§ Tasks and exercises:
a - In the feeding frenzy thread, what temperature did berkshire bee say it reached after a day of working outside?
b - Please write out the passage of the feeding frenzy thread starting at "## cow pollinater" and ending at "a new hive.".
c - Extend the feeding frenzy thread from the point where it stops.

§ Provided text:
>> start

# Feeding Frenzy



## jellybeen (Oct 20, 2007)

*Another Frenzy*










This is just before they carried the bottle off into the sky!


----------



## Hambone (Mar 17, 2008)

> This is just before they carried the bottle off into the sky!



lol.

That is a frenzy. Many more and they could have carried the whole drum.


----------



## berkshire bee (Jan 28, 2007)

Thanks for posting that picture. It looks so nice and warm. I'm sitting here with a sweater on. Worked outside all day and it got up to about 32 degrees


----------



## cow pollinater (Dec 5, 2007)

*free bees*

Put out more feed and watch carefully which way they fly. You can follow them back to their tree and next spring you have a new hive.


----------



## Hambone (Mar 17, 2008)

>> end

§ Stored rows:

>> start

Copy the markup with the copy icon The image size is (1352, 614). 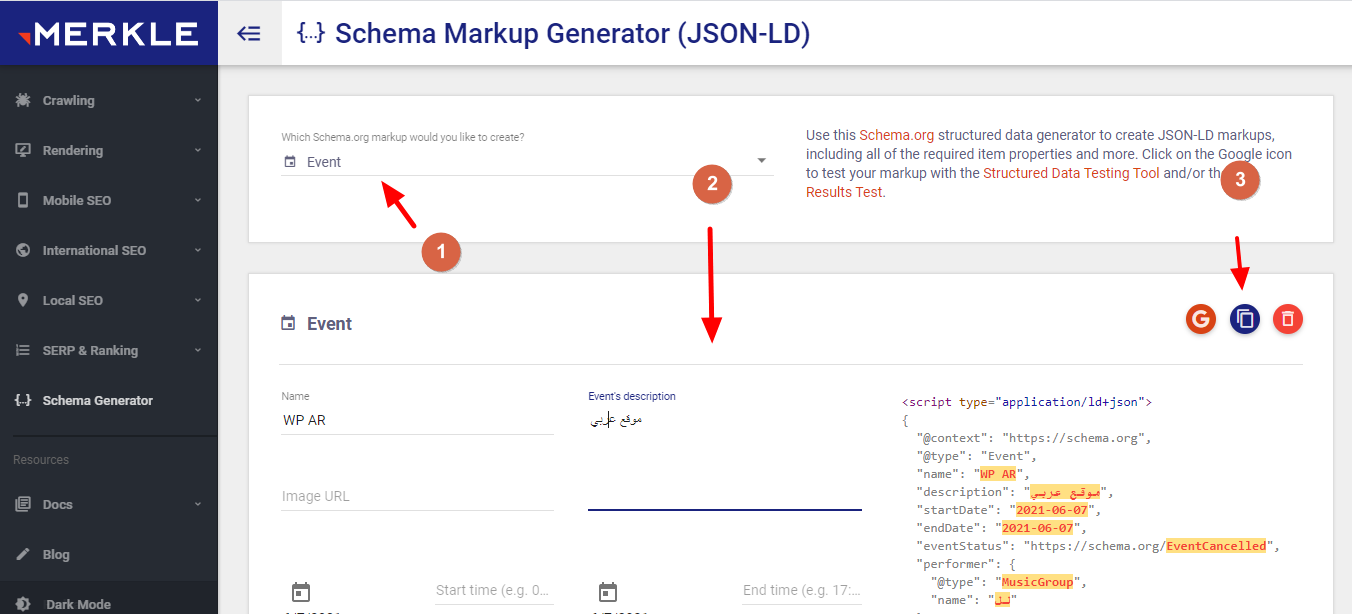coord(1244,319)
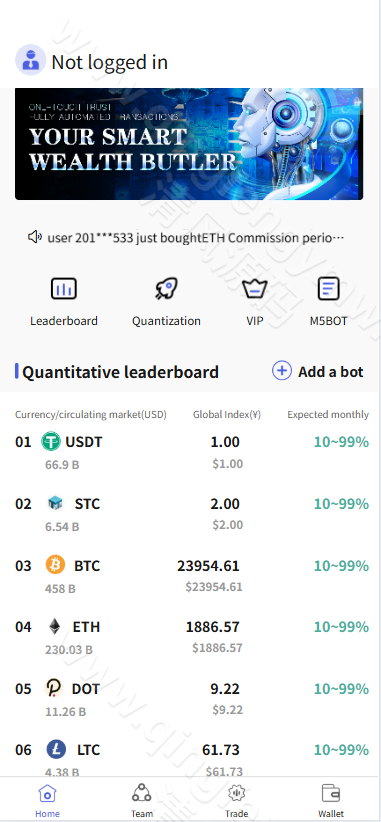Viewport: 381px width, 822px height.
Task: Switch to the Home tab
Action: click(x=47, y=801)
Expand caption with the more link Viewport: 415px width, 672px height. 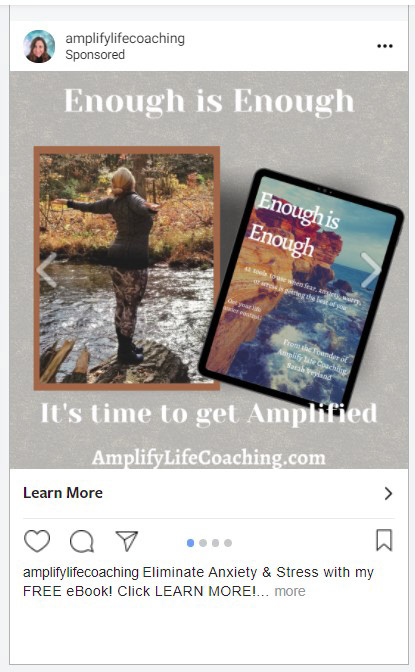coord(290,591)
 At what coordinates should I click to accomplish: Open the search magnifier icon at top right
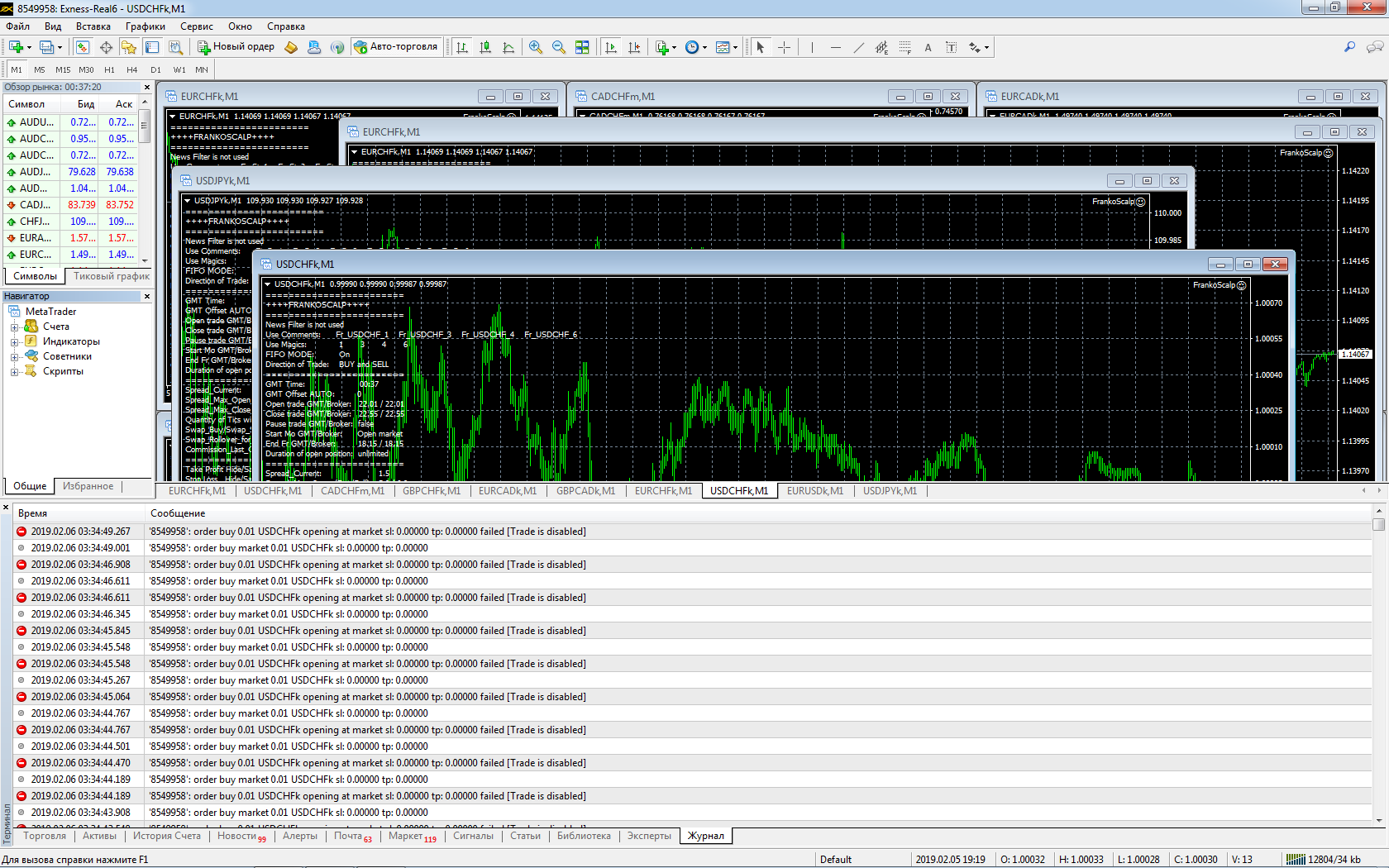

>> end

§ Task-by-task answers:
a - About 32 degrees.

b -
## cow pollinater (Dec 5, 2007)

*free bees*

Put out more feed and watch carefully which way they fly. You can follow them back to their tree and next spring you have a new hive.

c -
berkshire bee said:


> Thanks for posting that picture. It looks so nice and warm. I'm sitting here with a sweater on. Worked outside all day and it got up to about 32 degrees



About 80 deg when I took my pics 2 weeks ago. 80 deg again today. Cold is moving in. High on Saturday is gonna be upper 50's.   That's getting cold for us.


----------



## Hambone (Mar 17, 2008)

cow pollinater said:


> Put out more feed and watch carefully which way they fly. You can follow them back to their tree and next spring you have a new hive.



My thought's exactly. I have them narrowed down to about a 20 acre patch they could be in. I was gonna put out more feed. And talk a walk.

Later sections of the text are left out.